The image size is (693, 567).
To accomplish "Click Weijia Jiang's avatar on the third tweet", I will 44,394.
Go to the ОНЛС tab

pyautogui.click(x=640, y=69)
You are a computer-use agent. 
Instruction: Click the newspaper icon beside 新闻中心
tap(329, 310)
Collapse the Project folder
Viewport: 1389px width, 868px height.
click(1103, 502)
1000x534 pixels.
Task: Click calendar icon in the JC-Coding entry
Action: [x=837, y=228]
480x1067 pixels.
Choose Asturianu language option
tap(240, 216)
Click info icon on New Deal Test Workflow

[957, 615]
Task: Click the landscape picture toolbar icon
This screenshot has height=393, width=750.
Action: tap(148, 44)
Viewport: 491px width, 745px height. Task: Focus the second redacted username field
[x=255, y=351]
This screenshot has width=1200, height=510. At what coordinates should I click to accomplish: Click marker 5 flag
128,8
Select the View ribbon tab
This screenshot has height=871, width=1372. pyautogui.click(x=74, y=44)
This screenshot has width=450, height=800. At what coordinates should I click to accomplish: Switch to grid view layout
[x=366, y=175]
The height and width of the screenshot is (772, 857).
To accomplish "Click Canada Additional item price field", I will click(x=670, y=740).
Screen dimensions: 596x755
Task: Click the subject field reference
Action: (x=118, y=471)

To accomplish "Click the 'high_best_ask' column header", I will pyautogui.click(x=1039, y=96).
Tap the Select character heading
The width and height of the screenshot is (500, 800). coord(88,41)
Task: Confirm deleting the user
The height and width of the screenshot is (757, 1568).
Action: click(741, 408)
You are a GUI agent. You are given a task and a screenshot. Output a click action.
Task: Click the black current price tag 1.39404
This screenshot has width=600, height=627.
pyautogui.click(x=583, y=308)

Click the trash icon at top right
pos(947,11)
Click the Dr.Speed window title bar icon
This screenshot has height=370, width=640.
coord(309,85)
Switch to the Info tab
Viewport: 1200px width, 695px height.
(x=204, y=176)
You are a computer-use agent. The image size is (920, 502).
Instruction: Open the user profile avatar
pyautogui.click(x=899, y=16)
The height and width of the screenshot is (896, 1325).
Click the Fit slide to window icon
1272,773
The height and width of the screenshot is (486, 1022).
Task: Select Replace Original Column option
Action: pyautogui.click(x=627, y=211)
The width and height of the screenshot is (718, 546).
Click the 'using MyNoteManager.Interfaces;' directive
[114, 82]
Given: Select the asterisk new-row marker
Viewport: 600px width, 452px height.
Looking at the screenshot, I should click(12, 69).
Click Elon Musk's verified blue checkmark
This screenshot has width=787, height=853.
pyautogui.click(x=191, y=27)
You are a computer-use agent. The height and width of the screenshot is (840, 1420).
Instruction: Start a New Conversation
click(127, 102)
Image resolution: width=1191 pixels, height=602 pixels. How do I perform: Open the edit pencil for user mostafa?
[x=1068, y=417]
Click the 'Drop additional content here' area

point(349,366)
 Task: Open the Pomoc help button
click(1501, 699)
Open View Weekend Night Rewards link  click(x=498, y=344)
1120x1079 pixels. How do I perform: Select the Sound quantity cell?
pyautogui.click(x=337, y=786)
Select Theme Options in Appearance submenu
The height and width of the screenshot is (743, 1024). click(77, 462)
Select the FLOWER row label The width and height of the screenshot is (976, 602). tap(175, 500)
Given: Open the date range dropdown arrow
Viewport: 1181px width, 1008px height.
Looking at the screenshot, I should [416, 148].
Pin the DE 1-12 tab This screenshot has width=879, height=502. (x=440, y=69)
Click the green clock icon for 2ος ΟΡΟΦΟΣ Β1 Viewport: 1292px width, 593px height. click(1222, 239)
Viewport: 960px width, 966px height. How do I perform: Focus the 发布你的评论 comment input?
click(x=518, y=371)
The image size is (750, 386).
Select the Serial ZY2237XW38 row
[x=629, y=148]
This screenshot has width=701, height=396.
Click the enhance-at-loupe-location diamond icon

— Exercise prompt —
Show every line from the listing that contains "computer".

— Exercise result —
You are a computer-use agent. 
You are a computer-use agent. The image size is (920, 502).
You are a computer-use agent. The height and width of the screenshot is (840, 1420).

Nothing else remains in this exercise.